The first line of the entries through the line bearing "Image resolution: width=607": copy these lines exactly and return nothing else.

[Data under study]

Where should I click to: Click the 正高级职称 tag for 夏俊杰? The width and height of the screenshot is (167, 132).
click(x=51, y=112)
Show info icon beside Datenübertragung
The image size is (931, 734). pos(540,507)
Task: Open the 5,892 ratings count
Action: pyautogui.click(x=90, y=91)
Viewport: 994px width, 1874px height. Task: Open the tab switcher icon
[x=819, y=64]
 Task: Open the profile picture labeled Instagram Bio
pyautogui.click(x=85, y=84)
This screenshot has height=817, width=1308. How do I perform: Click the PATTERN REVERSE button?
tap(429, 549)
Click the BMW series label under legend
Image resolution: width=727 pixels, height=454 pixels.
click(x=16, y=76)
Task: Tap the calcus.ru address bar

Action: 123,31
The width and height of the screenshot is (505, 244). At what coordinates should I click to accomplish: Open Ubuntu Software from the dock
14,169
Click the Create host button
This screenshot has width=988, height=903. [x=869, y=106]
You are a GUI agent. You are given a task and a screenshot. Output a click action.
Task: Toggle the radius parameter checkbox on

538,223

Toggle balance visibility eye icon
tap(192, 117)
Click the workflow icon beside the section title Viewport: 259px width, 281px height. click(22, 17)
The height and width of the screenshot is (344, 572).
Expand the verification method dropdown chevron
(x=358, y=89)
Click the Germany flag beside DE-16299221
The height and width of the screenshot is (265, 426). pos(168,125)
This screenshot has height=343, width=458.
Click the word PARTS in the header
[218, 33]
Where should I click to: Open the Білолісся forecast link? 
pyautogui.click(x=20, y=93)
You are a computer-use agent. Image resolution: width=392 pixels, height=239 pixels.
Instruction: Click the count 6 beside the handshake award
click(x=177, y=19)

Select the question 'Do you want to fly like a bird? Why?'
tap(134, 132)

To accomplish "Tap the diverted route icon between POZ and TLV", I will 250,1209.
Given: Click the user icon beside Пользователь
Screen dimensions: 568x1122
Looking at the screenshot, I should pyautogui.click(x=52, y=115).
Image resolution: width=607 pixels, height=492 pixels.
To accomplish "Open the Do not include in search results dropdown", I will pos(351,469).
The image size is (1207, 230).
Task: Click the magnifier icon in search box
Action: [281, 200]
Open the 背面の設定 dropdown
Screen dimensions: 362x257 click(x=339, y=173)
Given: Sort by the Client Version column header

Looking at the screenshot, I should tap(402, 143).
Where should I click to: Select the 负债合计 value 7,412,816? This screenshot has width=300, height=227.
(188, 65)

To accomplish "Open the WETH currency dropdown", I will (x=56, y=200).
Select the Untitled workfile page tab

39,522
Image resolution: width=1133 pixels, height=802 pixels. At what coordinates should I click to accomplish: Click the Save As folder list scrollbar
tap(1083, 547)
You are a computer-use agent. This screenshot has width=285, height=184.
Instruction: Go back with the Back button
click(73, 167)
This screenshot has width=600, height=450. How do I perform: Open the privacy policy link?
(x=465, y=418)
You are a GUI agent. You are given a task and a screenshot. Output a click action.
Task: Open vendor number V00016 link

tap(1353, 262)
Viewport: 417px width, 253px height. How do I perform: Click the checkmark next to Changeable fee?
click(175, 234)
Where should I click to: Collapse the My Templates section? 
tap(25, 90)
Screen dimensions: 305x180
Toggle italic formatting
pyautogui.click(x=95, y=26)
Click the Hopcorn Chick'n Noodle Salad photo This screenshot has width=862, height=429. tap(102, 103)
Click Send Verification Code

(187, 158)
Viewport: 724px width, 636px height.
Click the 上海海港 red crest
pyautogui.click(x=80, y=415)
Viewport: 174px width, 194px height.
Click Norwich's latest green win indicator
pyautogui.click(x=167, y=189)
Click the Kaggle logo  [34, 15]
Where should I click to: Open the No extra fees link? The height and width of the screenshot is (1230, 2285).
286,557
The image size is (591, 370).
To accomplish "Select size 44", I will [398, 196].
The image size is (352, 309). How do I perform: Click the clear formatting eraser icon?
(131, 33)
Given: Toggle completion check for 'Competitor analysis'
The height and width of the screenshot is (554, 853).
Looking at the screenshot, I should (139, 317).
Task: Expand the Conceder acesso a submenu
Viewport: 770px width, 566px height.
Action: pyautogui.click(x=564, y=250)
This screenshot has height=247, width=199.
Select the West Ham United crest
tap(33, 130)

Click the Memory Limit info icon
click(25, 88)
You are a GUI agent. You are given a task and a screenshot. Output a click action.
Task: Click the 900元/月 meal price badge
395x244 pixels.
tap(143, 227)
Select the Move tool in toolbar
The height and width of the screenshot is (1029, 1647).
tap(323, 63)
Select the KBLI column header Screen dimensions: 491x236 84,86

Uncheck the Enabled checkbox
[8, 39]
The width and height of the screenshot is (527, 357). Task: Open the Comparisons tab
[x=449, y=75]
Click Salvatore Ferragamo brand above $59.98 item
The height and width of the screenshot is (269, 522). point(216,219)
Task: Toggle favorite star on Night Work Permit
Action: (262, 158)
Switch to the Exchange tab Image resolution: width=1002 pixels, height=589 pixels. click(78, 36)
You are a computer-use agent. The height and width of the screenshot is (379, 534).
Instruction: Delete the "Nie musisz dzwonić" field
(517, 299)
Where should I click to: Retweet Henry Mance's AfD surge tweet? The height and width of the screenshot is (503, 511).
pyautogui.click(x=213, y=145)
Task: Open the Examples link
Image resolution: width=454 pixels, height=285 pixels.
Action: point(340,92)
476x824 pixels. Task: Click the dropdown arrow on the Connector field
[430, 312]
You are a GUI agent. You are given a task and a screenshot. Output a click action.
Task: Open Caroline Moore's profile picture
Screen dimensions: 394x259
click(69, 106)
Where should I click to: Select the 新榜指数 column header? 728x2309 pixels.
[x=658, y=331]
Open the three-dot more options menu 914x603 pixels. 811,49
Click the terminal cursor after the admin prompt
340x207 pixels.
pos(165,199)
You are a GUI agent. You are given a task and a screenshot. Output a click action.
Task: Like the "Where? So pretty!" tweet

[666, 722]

[/Data under study]

> [Output for this exercise]
Where should I click to: Click the 正高级职称 tag for 夏俊杰? The width and height of the screenshot is (167, 132).
click(x=51, y=112)
Show info icon beside Datenübertragung
The image size is (931, 734). pos(540,507)
Task: Open the 5,892 ratings count
Action: pyautogui.click(x=90, y=91)
Viewport: 994px width, 1874px height. Task: Open the tab switcher icon
[x=819, y=64]
 Task: Open the profile picture labeled Instagram Bio
pyautogui.click(x=85, y=84)
This screenshot has height=817, width=1308. How do I perform: Click the PATTERN REVERSE button?
tap(429, 549)
Click the BMW series label under legend
Image resolution: width=727 pixels, height=454 pixels.
click(x=16, y=76)
Task: Tap the calcus.ru address bar

Action: 123,31
The width and height of the screenshot is (505, 244). At what coordinates should I click to accomplish: Open Ubuntu Software from the dock
14,169
Click the Create host button
This screenshot has width=988, height=903. [x=869, y=106]
You are a GUI agent. You are given a task and a screenshot. Output a click action.
Task: Toggle the radius parameter checkbox on

538,223

Toggle balance visibility eye icon
tap(192, 117)
Click the workflow icon beside the section title Viewport: 259px width, 281px height. click(22, 17)
The height and width of the screenshot is (344, 572).
Expand the verification method dropdown chevron
(x=358, y=89)
Click the Germany flag beside DE-16299221
The height and width of the screenshot is (265, 426). pos(168,125)
This screenshot has height=343, width=458.
Click the word PARTS in the header
[218, 33]
Where should I click to: Open the Білолісся forecast link? 
pyautogui.click(x=20, y=93)
You are a computer-use agent. Image resolution: width=392 pixels, height=239 pixels.
Instruction: Click the count 6 beside the handshake award
click(x=177, y=19)

Select the question 'Do you want to fly like a bird? Why?'
tap(134, 132)

To accomplish "Tap the diverted route icon between POZ and TLV", I will 250,1209.
Given: Click the user icon beside Пользователь
Screen dimensions: 568x1122
Looking at the screenshot, I should pyautogui.click(x=52, y=115).
Image resolution: width=607 pixels, height=492 pixels.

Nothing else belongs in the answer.